*PROBLEM DETAILS*: Give back every line of the data, word for word.

*EXERCISE MATERIALS*:
= = = = = = =
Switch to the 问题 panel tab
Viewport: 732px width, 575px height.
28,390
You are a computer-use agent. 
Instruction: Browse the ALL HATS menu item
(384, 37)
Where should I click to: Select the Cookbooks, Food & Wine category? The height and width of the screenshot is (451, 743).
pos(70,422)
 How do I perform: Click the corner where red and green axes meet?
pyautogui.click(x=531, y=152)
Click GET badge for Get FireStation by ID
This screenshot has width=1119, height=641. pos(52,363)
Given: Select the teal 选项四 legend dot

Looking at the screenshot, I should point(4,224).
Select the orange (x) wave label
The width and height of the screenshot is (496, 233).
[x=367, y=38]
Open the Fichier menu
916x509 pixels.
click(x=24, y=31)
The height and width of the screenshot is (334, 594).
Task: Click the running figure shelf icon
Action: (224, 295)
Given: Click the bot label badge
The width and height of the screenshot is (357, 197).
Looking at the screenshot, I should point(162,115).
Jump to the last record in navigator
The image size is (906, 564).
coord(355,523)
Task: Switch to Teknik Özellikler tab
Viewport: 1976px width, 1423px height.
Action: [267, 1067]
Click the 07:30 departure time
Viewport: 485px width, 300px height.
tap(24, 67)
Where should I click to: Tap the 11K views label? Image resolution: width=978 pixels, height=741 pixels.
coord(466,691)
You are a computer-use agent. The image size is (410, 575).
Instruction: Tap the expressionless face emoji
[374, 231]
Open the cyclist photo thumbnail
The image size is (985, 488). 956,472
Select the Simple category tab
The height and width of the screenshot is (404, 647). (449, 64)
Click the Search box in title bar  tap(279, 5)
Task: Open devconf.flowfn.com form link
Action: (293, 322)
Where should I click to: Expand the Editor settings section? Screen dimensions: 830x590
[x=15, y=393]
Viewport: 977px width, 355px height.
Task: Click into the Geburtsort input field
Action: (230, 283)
= = = = = = =
*TASK ANSWER*:
Switch to the 问题 panel tab
Viewport: 732px width, 575px height.
28,390
You are a computer-use agent. 
Instruction: Browse the ALL HATS menu item
(384, 37)
Where should I click to: Select the Cookbooks, Food & Wine category? The height and width of the screenshot is (451, 743).
pos(70,422)
 How do I perform: Click the corner where red and green axes meet?
pyautogui.click(x=531, y=152)
Click GET badge for Get FireStation by ID
This screenshot has width=1119, height=641. pos(52,363)
Given: Select the teal 选项四 legend dot

Looking at the screenshot, I should point(4,224).
Select the orange (x) wave label
The width and height of the screenshot is (496, 233).
[x=367, y=38]
Open the Fichier menu
916x509 pixels.
click(x=24, y=31)
The height and width of the screenshot is (334, 594).
Task: Click the running figure shelf icon
Action: (224, 295)
Given: Click the bot label badge
The width and height of the screenshot is (357, 197).
Looking at the screenshot, I should point(162,115).
Jump to the last record in navigator
The image size is (906, 564).
coord(355,523)
Task: Switch to Teknik Özellikler tab
Viewport: 1976px width, 1423px height.
Action: [267, 1067]
Click the 07:30 departure time
Viewport: 485px width, 300px height.
tap(24, 67)
Where should I click to: Tap the 11K views label? Image resolution: width=978 pixels, height=741 pixels.
coord(466,691)
You are a computer-use agent. The image size is (410, 575).
Instruction: Tap the expressionless face emoji
[374, 231]
Open the cyclist photo thumbnail
The image size is (985, 488). 956,472
Select the Simple category tab
The height and width of the screenshot is (404, 647). (449, 64)
Click the Search box in title bar  tap(279, 5)
Task: Open devconf.flowfn.com form link
Action: (293, 322)
Where should I click to: Expand the Editor settings section? Screen dimensions: 830x590
[x=15, y=393]
Viewport: 977px width, 355px height.
Task: Click into the Geburtsort input field
Action: (230, 283)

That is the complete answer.